Spiking interest rates are having real economic impact. From another Bloomberg article:
Chinese companies’ borrowing costs are climbing at a record pace relative to the government’s, increasing the risk of defaults and prompting state newspapers to warn of a limited debt crisis.

The extra yield investors demand to hold three-year AAA corporate bonds instead of government notes surged 35 basis points last week to 182 basis points, the biggest increase since data became available in September 2007, Chinabond indexes show. That exceeds the similar spread in India of 120 basis points. The benchmark seven-day repurchase rate has averaged 4.47 percent in November, the highest since a record cash crunch in June and up from 3.21 percent a year earlier.
Even the state run media recently warned of a potential crisis. From the same article
Borrowing ratios at some Chinese corporations are already relatively high, and rising interest rates may cause a “partial debt crisis to explode,” the China Securities Journal said in a front-page commentary yesterday. The central bank should take a “mild” approach to deleveraging as the economy is still delicately balanced, said the Economic Information Daily.
Hmmm. "Partial debt crisis to explode"

Curiously higher rates has partly altered borrowing patterns by Chinese enterprises, as more companies shift to foreign currency denominated debt.

Asia's market for foreign-currency loans is booming.

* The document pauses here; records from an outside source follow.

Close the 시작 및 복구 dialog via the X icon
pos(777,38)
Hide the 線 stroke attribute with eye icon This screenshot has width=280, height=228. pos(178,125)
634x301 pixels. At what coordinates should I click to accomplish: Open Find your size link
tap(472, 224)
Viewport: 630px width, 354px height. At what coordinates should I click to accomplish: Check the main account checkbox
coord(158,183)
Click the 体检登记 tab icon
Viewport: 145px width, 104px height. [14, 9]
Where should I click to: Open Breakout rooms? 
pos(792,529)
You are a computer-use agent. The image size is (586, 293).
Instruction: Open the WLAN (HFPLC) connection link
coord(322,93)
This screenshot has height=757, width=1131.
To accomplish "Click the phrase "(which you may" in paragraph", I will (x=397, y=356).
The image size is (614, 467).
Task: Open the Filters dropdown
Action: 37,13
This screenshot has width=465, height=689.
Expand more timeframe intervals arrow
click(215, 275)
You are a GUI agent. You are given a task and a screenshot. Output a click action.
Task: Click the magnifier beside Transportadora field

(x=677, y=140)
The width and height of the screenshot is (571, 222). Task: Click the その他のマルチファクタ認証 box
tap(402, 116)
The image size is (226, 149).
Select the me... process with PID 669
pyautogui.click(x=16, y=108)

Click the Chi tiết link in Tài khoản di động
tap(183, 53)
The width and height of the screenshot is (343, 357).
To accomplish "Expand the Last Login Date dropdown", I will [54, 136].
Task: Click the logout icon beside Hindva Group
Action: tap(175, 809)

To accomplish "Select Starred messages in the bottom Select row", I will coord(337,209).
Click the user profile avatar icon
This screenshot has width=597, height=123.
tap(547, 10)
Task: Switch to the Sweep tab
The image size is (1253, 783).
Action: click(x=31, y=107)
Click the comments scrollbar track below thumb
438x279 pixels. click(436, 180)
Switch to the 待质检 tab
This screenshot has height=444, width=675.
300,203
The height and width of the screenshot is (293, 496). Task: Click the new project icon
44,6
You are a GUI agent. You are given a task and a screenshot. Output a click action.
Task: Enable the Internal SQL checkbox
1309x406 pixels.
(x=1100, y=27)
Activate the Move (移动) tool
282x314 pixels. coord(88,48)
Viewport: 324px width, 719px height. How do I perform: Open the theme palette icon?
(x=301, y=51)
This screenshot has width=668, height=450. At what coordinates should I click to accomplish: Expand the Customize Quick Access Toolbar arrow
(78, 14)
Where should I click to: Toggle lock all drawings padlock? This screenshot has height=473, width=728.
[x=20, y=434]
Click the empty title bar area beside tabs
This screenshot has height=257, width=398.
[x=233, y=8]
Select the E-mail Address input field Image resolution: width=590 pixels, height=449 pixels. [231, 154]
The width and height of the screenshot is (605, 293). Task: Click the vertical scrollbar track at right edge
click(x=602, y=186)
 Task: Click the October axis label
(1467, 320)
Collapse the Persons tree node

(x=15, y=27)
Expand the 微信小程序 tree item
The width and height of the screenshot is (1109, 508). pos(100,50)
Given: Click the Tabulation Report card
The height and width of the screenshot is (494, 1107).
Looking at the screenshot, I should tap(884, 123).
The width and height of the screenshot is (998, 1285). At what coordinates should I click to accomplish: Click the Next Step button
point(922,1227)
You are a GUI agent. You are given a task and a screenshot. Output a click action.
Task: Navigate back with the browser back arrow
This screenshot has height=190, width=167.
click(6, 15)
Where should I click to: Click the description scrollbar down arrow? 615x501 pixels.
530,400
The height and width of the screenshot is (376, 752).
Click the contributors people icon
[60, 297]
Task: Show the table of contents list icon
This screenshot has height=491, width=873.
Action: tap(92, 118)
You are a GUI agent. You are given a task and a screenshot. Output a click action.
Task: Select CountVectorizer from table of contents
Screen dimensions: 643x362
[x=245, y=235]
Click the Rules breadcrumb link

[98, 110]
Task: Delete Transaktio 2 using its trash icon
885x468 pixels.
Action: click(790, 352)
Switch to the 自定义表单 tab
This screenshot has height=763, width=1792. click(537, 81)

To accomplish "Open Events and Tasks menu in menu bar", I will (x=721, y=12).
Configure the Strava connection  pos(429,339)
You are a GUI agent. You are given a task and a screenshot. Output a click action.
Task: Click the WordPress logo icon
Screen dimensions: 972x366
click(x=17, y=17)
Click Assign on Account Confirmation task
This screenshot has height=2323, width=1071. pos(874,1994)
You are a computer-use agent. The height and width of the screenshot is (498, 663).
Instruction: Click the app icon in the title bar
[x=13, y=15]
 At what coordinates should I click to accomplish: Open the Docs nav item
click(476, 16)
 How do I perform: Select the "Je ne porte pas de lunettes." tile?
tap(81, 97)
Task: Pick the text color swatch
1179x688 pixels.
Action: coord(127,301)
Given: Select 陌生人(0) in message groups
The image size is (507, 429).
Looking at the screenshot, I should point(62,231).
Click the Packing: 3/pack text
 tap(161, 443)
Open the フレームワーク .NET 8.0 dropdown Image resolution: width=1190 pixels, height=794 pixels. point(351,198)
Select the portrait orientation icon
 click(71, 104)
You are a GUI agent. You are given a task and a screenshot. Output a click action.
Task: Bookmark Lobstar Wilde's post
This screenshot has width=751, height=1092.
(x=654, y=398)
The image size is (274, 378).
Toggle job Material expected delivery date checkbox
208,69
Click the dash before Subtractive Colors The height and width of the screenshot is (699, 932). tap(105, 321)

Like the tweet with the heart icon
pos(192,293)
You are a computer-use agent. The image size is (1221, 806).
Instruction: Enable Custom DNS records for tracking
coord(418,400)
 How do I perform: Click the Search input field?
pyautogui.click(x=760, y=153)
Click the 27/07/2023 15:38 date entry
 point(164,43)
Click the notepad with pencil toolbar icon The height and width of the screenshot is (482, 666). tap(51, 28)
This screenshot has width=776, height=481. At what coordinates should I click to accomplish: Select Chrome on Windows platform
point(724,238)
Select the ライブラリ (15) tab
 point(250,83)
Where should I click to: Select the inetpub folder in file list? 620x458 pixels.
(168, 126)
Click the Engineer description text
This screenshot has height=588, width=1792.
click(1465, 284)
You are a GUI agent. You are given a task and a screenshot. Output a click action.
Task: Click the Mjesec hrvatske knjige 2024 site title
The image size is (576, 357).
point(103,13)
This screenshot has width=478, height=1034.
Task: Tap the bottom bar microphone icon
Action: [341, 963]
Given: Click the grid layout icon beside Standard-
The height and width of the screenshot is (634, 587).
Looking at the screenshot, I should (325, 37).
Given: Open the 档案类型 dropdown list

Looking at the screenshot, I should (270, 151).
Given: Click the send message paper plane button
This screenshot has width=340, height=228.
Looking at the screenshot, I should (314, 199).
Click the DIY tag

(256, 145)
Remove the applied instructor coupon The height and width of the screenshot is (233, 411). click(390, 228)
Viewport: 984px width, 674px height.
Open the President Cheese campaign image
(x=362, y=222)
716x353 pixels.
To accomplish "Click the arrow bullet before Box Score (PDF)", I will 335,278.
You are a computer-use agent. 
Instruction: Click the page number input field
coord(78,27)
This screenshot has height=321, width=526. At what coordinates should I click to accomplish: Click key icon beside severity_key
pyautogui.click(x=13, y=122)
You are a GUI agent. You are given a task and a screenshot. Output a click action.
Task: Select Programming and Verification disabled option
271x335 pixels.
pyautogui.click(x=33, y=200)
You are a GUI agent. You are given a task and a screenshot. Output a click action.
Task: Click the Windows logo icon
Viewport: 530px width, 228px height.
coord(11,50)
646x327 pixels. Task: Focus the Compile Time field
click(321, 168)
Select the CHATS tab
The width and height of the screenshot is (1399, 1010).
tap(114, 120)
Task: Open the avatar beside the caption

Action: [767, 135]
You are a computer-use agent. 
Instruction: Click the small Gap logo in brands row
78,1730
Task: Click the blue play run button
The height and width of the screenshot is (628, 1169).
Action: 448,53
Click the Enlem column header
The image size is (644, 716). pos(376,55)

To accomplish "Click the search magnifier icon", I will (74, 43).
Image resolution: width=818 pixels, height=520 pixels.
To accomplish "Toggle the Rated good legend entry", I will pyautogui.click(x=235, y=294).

Banks across the region are lending record sums in the U.S. dollar, the yen and the euro—the so-called G3 currencies—even as economic growth slows and bad debts continue to rise in places like China and South Korea.

Loans in these currencies amounting to $133.4 billion have been issued this year in Asia, excluding Japan, 54% more than a year earlier and more than in all of 2011, the record year for such loans, according to Dealogic, a data provider.

Companies in Asia typically borrow in foreign currencies for capital expenditures, transactions linked to commodities or to fund cross-border acquisitions.
In short, despite deteriorating credit conditions Chinese credit markets continue to blossom. The recourse to foreign debt exposes the Chinese economy not only to credit risks but to currency risks as well.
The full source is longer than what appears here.